These principles define the quality bar for our product. They guide how we design, build, and evaluate the experience and are owned equally by design, product, and engineering. We use them to make tradeoffs, align decisions, and hold ourselves accountable to the standard our patients and providers expect.
Keep both patients and providers moving forward. The product should feel fast, focused, and easy to use. We should avoid unnecessary friction by default and introduce friction intentionally where decisions require care, attention, or comprehension.

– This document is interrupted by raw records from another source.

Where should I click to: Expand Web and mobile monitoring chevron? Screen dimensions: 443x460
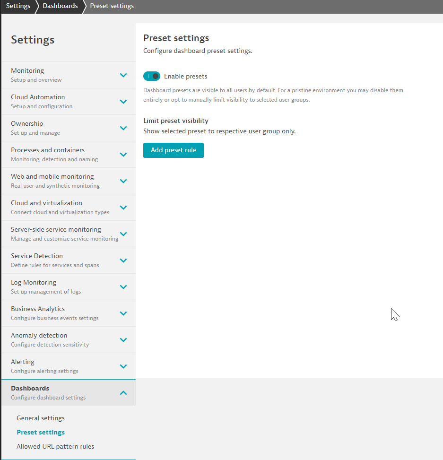(x=123, y=181)
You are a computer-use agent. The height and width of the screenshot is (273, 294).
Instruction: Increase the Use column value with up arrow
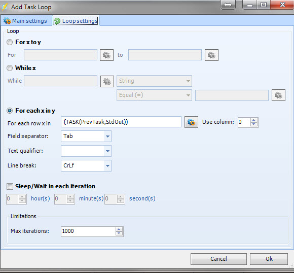pyautogui.click(x=254, y=120)
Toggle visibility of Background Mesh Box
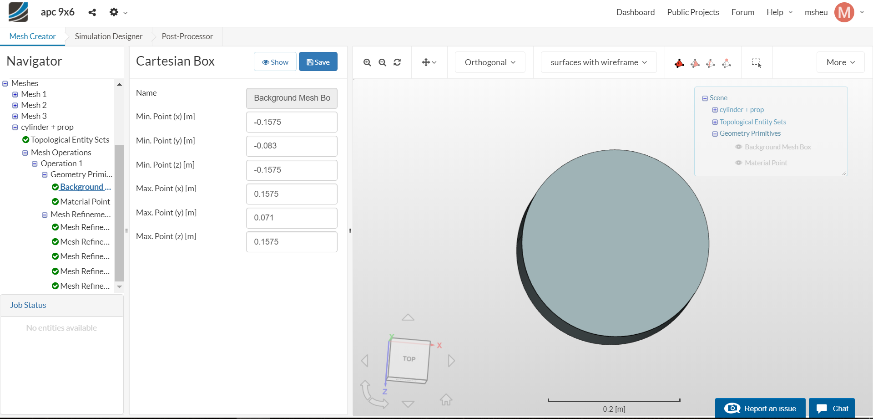 [738, 147]
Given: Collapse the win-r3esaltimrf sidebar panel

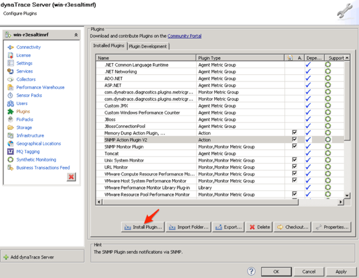Looking at the screenshot, I should pos(75,35).
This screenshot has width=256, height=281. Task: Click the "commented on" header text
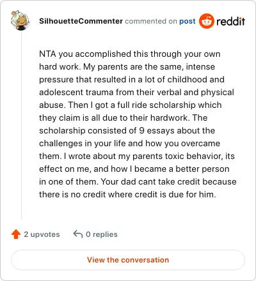click(x=151, y=21)
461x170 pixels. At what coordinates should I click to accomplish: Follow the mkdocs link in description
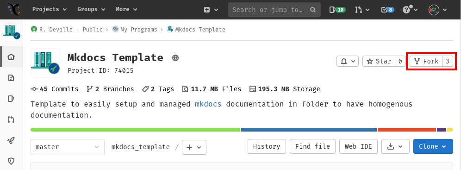pyautogui.click(x=208, y=104)
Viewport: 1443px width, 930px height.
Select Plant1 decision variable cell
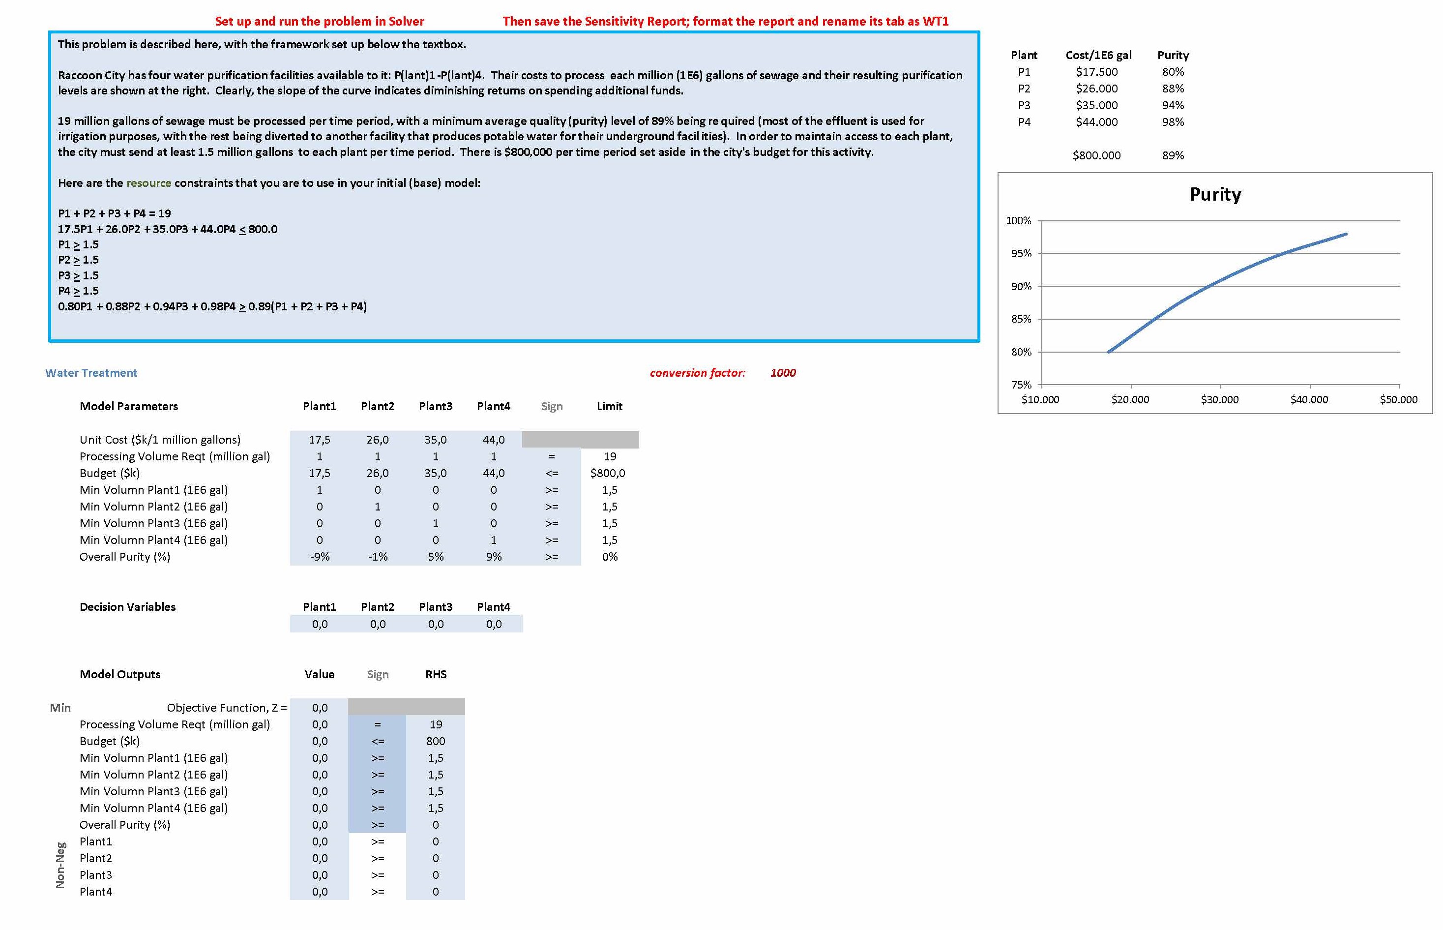[x=319, y=624]
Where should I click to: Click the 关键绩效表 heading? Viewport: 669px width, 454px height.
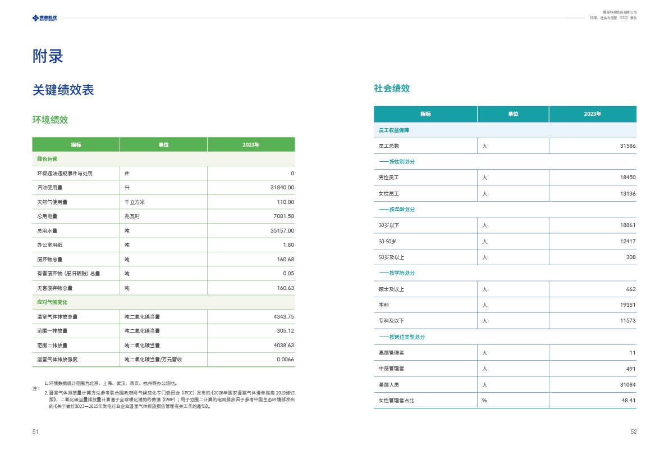click(63, 90)
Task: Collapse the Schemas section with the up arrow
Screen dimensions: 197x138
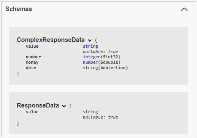Action: [x=184, y=9]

The product should help patients understand the best choices to make in the context of their goals and give providers the signals they need to guide and intervene. Outcomes improve when information leads to action.
Patients need to trust that guidance is expert-backed, evidence-based, and contextually correct; providers need to trust that the system reflects their expertise. Language should never feel overwhelming, reductive, or imprecise. Clarity builds trust but so does accuracy.
What’s obvious to a patient is not obvious to a provider and vice versa. The product should make actions, language, and workflows legible to both without compromising either. Each side of the product should understand, acknowledge, or otherwise take into account the perspective of the other.
In healthcare, details aren’t cosmetic; they’re signals. For patients, they communicate safety and care. For providers, they signal reliability and precision. For both, attention to detail in layout, motion, copy, and responsiveness builds trust and confidence over time.